Le photographe Sameer Al-Doumy, de l’agence de presse française AFP, a remporté le deuxième prix dans la catégorie "Marion Mertens Photo unique Vie quotidienne" du concours Istanbul Photo Awards 2025, grâce à un puissant cliché pris à Homs, ville syrienne ravagée par la guerre, illustrant la résilience au cœur du chaos post-régime.
Sur cette image saisissante, on voit un homme vendre des fruits devant un char abandonné, une scène inattendue incarnant la résistance discrète au sein des ruines du conflit.
« Revenir en Syrie après des années d’exil à cause de la guerre a été une expérience étrange et profondément émotive », confie Al-Doumy, soulignant que reprendre son appareil pour documenter cette période charnière de l’histoire du pays a été une démarche « profondément personnelle ».
Il a mis plus de six heures à rejoindre Homs depuis Damas en raison des conséquences du changement de régime.

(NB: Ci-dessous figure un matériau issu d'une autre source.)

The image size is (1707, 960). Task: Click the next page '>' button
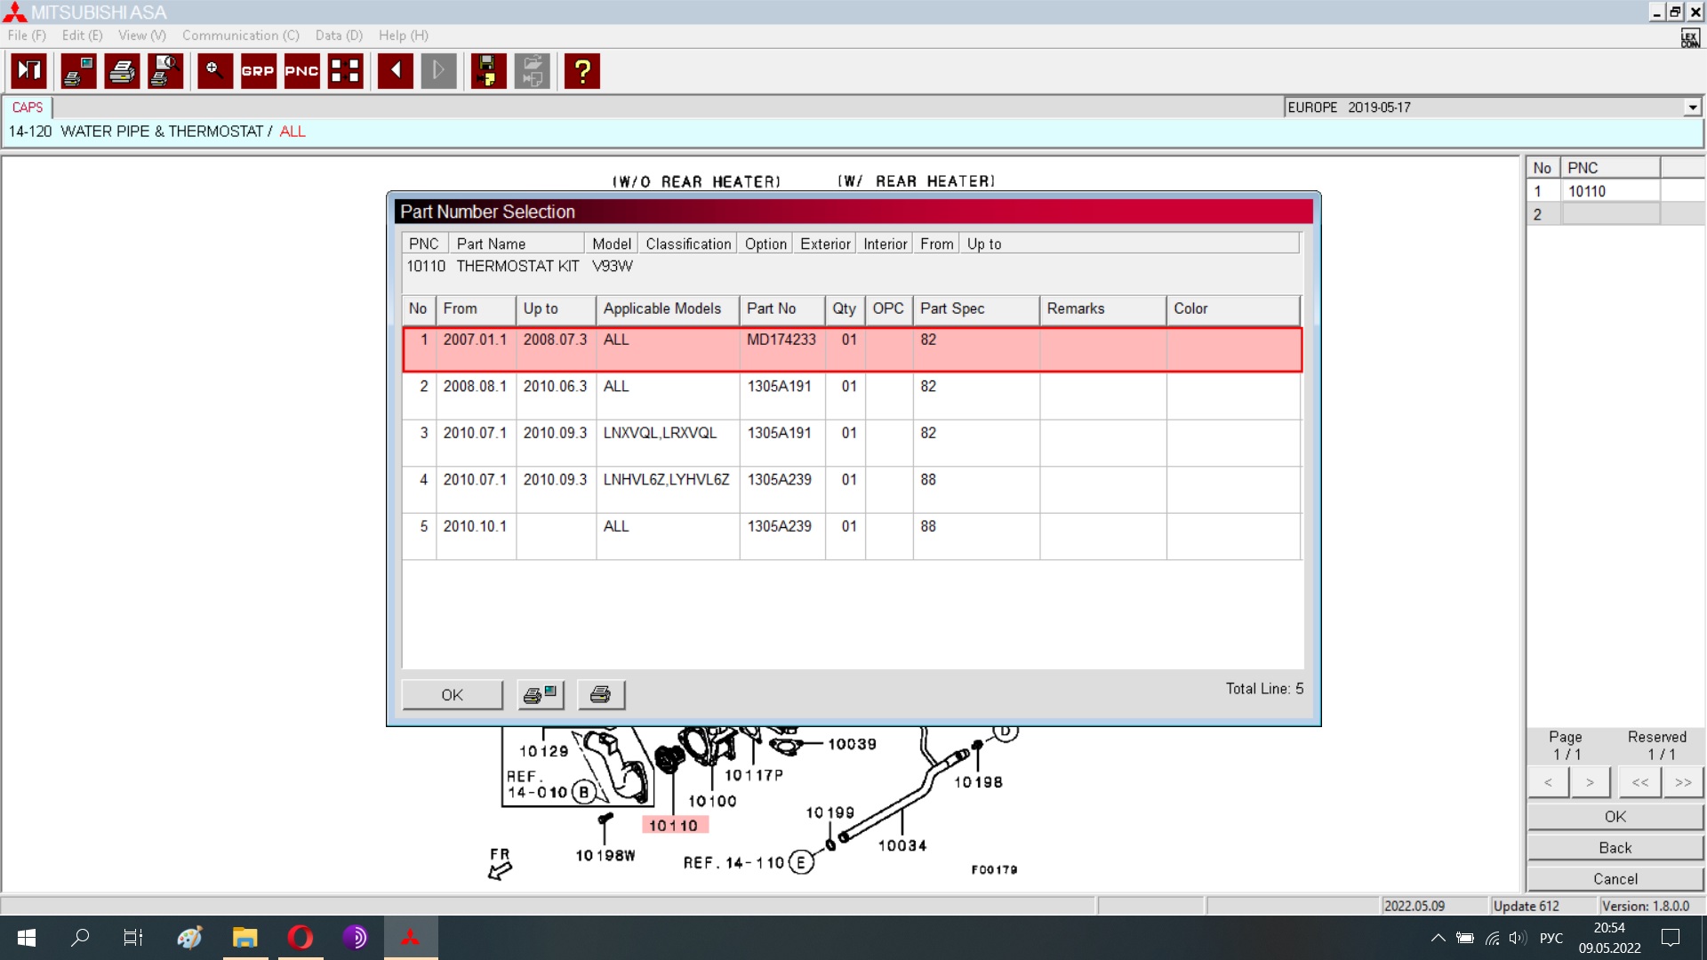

Il explique avoir suivi son instinct et son expérience, plutôt qu’un plan détaillé, pour capturer ce moment.
Son objectif : documenter l’impact du changement de régime sur la vie quotidienne. « En arrivant à Homs et en voyant la scène, j’ai compris que cette image racontait bien plus : une histoire de survie, d’adaptation et de résistance silencieuse », raconte-t-il.
Al-Doumy a misé sur la lumière naturelle et une composition soignée, capturant dans un même cadre les symboles de la mort et de la vie : un tank endommagé et un homme vendant des fruits et légumes.
« Cette image a une signification profonde pour moi. Elle incarne la force et la résilience du peuple syrien qui continue à vivre, envers et contre tout, même dans l’ombre de la destruction », déclare-t-il, insistant sur le fait que l’espoir et l’humanité subsistent même dans les heures les plus sombres.
« Pour moi, cette photo symbolise un retour aux sources, en tant que photographe syrien. C’est une histoire que je ressens le besoin de partager, non seulement en tant que journaliste, mais en tant qu’homme dont la vie a été façonnée par la guerre », confie-t-il encore.
Il poursuit : « Je crois au pouvoir immense et à la responsabilité du photojournalisme. Surtout dans les lieux où les gens souffrent et où leurs voix sont étouffées, notre rôle est de montrer ce qui se passe. »
Le photojournalisme ne provoque pas toujours un changement immédiat, reconnaît-il, « mais il informe, éduque et préserve la vérité. Il crée au moins une trace indélébile, un témoignage. Et cela, c’est déjà immense. »
Enfin, Al-Doumy dit attacher une signification particulière à ce prix : « C’est la première fois que je suis récompensé depuis mon retour en Syrie après la guerre. Cette photo est précieuse pour moi. Elle me donne le courage de continuer à raconter les histoires de ceux qui, comme moi, ont tout perdu… mais jamais l’espoir. »
- Istanbul Photo Awards, vitrine mondiale du photojournalisme engagé
Le concours Istanbul Photo Awards s’impose comme une référence mondiale du photojournalisme, célébrant l’art du récit visuel tout en mettant en lumière des enjeux critiques à l’échelle internationale.
Organisée cette année avec le soutien de Turkcell en tant que sponsor communication, la compétition a également bénéficié de l’appui de l’Agence turque de coopération et de coordination (TİKA) pour ses événements internationaux, et de Turkish Airlines (THY) en tant que sponsor partiel pour les déplacements.
Les photographies primées ainsi que la composition du jury sont accessibles sur le site officiel : istanbulphotoawards.com.